The President of the UN General Assembly has informed member states in a letter that a meeting will be held on Thursday to address the conflict initiated by the attack carried out by Hamas militants on Israel.
The Security Council has so far failed to agree on a resolution concerning the war, but a number of states — including Jordan on behalf of an Arab group of nations, Russia, Syria, Bangladesh, Vietnam and Cambodia — formally requested General Assembly President Dennis Francis to schedule the meeting.
Last week, the UN Security Council, regularly divided on the Israeli-Palestinian issue, rejected a Russian draft resolution calling for a “humanitarian pause.”
Only five of the 15 member states had supported the text, which condemned all violence against civilians and all terrorist acts, but did not name Hamas, an unacceptable omission to the United States, the United Kingdom and France.

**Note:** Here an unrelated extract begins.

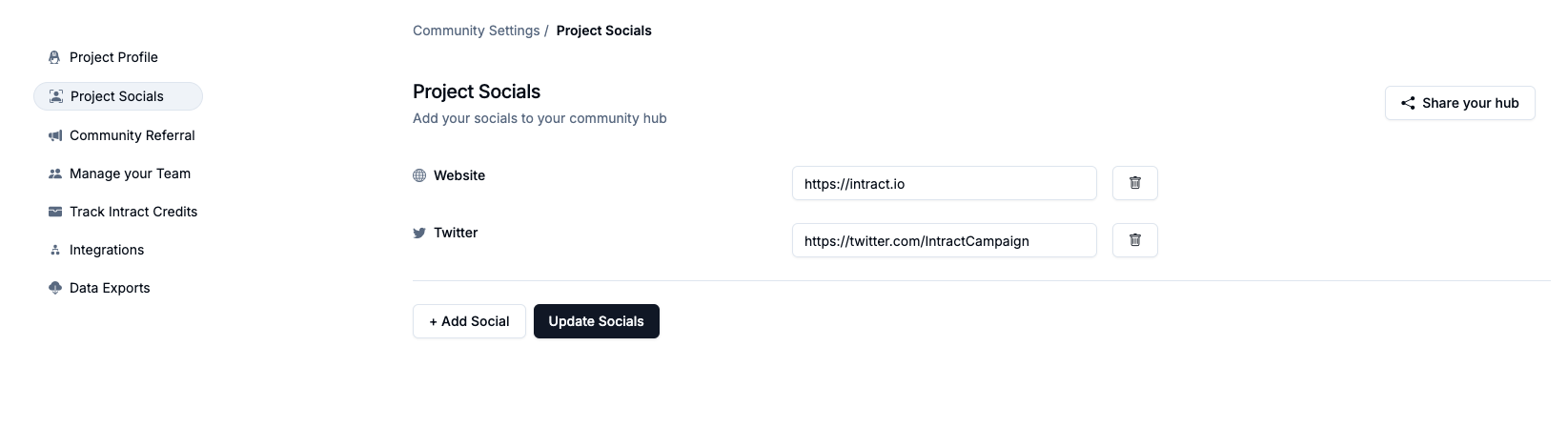Click the Integrations sidebar icon
The image size is (1568, 428).
[x=54, y=250]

Washington then vetoed a second resolution put forward by Brazil as the text did not mention Israel’s right to defend itself.
Twelve out of 15 Council members voted in favor of that resolution, which also condemned the “heinous terrorist attacks by Hamas,” while Russia and the United Kingdom abstained.
The United States was the only vote against, but as one of the body’s five permanent members its vote counts as a veto.
The Security Council will meet to discuss the issue Tuesday ahead of the General Assembly’s gathering Thursday at 10:00 am (1400 GMT).